→ Excerto do documento
▼

A “Rede um Grito pela Vida” é um espaço de articulação, ação profética e solidária da vida religiosa consagrada do Brasil. É uma rede intercongregacional de enfrentamento ao tráfico de pessoas e suas consequências que, sem dúvida, são desastrosas e impedem a vida e a dignidade de milhares de pessoas no mundo todo, especialmente no Brasil. Nosso país já está entre os que mais praticam esse “crime vergonhoso” que deve ser combatido por todos, como nos alerta o Papa Francisco.
O tráfico de seres humanos fatura, por ano, mais de 150 bilhões de dólares em todo o mundo. Depois do tráfico de drogas, é o mais rentável. Por isso o desafio é grande e nos pede uma destemida resposta profética e missionária.
Tecendo e formando esta rede, somos aproximadamente 350 religiosas e religiosos de diversas regionais e congregações. Ultimamente vêm se somando conosco 90 leigas e leigos comprometidos com essa desafiante situação. Como parte constitutiva da Conferência dos Religiosos do Brasil (CRB Nacional), a Rede atua de forma descentralizada e articulada com as organizações e iniciativas afins, nas diversas localidades, Estados e Municípios. Integra a Talitha Kum – Rede Internacional da Vida Religiosa Consagrada. As religiosas e os religiosos que integram a Rede, bem como as leigas e os leigos, atuam voluntariamente nas diversas regiões do País. Os membros estão articulados em 29 núcleos e 5 regionais, integrados com as organizações eclesiais e civis, fomentando, promovendo e, ou, participando de atividades e processos de prevenção, assistência e intervenção política, buscando instruir e instrumentalizar a sociedade, a fim de impedir o avanço desse mal que vem crescendo a cada ano.

▲

→ Linhas de dados
▼

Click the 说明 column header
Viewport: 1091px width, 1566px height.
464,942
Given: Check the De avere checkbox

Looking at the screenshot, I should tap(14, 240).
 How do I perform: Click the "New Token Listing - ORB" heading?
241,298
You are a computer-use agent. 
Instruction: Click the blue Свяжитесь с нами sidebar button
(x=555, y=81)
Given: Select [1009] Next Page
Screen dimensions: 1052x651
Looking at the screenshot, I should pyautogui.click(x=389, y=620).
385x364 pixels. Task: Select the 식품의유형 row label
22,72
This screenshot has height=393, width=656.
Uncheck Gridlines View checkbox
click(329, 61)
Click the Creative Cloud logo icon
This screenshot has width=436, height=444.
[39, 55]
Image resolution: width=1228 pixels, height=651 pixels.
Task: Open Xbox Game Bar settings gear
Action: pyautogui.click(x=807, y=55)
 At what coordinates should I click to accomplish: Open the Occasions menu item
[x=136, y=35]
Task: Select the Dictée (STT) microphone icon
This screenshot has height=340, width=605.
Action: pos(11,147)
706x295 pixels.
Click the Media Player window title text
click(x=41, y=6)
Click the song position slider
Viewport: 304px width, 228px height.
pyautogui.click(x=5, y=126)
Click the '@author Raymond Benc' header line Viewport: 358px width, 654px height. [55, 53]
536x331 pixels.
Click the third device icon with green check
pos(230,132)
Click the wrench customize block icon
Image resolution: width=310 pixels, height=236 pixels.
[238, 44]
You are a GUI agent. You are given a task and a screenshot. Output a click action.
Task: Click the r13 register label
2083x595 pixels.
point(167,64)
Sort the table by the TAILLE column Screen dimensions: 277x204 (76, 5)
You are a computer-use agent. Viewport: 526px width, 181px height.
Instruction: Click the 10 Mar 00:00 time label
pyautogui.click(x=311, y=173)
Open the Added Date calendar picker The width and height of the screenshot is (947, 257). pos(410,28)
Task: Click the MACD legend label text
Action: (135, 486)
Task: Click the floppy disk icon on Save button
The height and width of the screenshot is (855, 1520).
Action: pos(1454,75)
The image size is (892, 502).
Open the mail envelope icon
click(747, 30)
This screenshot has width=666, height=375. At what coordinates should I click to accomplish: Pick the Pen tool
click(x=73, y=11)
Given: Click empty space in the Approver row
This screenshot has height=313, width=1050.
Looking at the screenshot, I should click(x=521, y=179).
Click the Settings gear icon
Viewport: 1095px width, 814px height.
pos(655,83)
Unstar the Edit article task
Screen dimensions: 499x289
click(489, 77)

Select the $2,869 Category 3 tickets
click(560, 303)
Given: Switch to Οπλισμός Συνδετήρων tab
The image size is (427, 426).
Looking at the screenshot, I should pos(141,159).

▲

→ Exercício proposto
Reproduza sem alterações o trecho do texto sobre a Rede um Grito pela Vida que começa em "O tráfico de seres" e segue até "profética e missionária.".

→ Resposta
O tráfico de seres humanos fatura, por ano, mais de 150 bilhões de dólares em todo o mundo. Depois do tráfico de drogas, é o mais rentável. Por isso o desafio é grande e nos pede uma destemida resposta profética e missionária.